Now, for the time travel. I’m a
man who loves his time travel in
stories – whether comedic or dramatic, some of my favourite stories have
involved brilliant uses of this storytelling device. In fact, when it comes to
many stories, there are times when I take it too seriously – Looper’s use of it
was great throughout its first half, with a protagonist facing himself in both
his past and his future, and neither viewpoint particularly likes the other,
but then the completely non-sensical ending partially ruined it for me (the
rest of it was ruined by a second half that just did not seem to fit the
brilliantly nourish and character based first half) – so I was worried whether
my obsession over things like cause and effect, what can and can’t be changed
and any ‘rules’ of time travel that are presented in a story that are or are
not adhered to, might ruin my enjoyment of a novel, even a greatly loved
classic. But Slaughterhouse 5 is a story that has used it in a way that I’ve
never really seen used before, and it’s one that I adore.

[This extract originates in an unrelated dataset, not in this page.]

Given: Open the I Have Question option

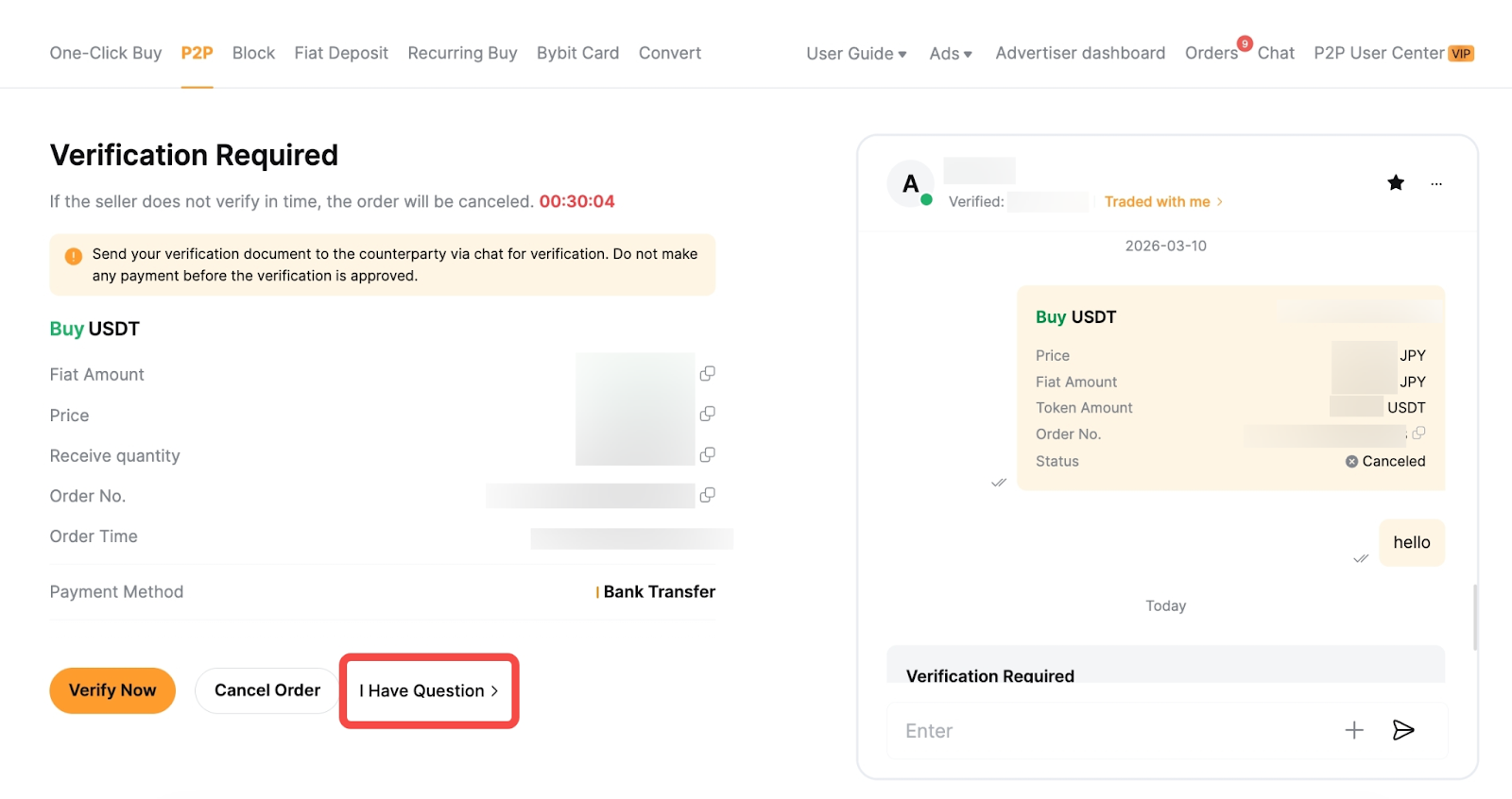Looking at the screenshot, I should click(x=428, y=691).
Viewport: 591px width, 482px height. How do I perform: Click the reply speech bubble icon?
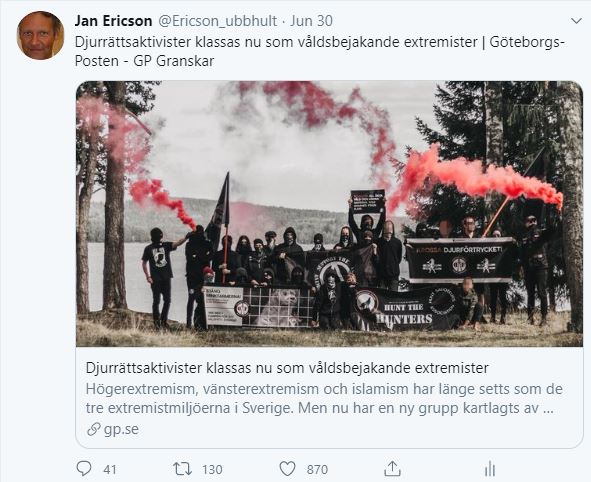pos(84,469)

Firstly, whenever Billy Pilgrim
travels, he always seems to know exactly where he is in his life. If he arrives
in 1945, he knows he’s a prisoner of war in Germany. If he arrives in 1968, he
knows he is a widower with a daughter. He even knows the exact date he’s going
to die and how. And he never really attempts to change or prevent a single
moment – once again, there’s a key detachment that’s focused on, and the
detachment that Billy has is to time itself. He still finds degrees of
happiness and sadness in his life, but overall, he has a unique perspective of
time that no one else has. It’s almost like an experience of life that has been
edited for Billy in the wrong order, and he just allows himself to go wherever
time takes him, whether it’s as something as blissful as his honeymoon or
whether it’s something as terrible as seeing the ruins of a bombed city and
digging out rotting bodies out of ‘corpse mines’ afterwards.
The way Vonnegut has used time
travel here is unlike anything I’ve seen in other time travel stories, mostly
because it just works on so many layers. Looking at how the narrative and Billy
constantly switch from the war to afterwards, I can’t help but think of the
perfect metaphor here of how everything about war never truly leaves you.
Afterwards, you can get married, you can have kids, you could even get abducted
by aliens and fuck Hollywood stars on an alien world, in Billy’s case, and you
can even experience things as terrible as grief. But as much as you can try to
focus on the good things afterwards, war never truly leaves you. The things a
man sees, the things a man lives through. The soldiers and the innocents who
die in such conflicts. The sheer soullessness
of it all. Vonnegut has written a war novel unlike any other by doing what all
the greatest science fiction writers have done: using a key science fiction
idea to put across something important – perhaps something even deeply
important and personal to the writer himself – to allow a reader an easier
understanding of something that perhaps is almost impossible to understand
unless it’s something they’ve been through.
But I think Vonnegut’s novel is a
lot more than just about war. It’s about life and death – these two extremes
especially – and everything in between. It’s about how broken and fractured
life is in general, about those moments that we always come back to, the best
and the worst. It’s about all the things I’ve mentioned and, I strongly
suspect, so much more that I’ve missed, and therefore make it a story that I
will inevitably come back to. It is literally quite unlike any other novel I’ve
ever read, and one I am so grateful to have read.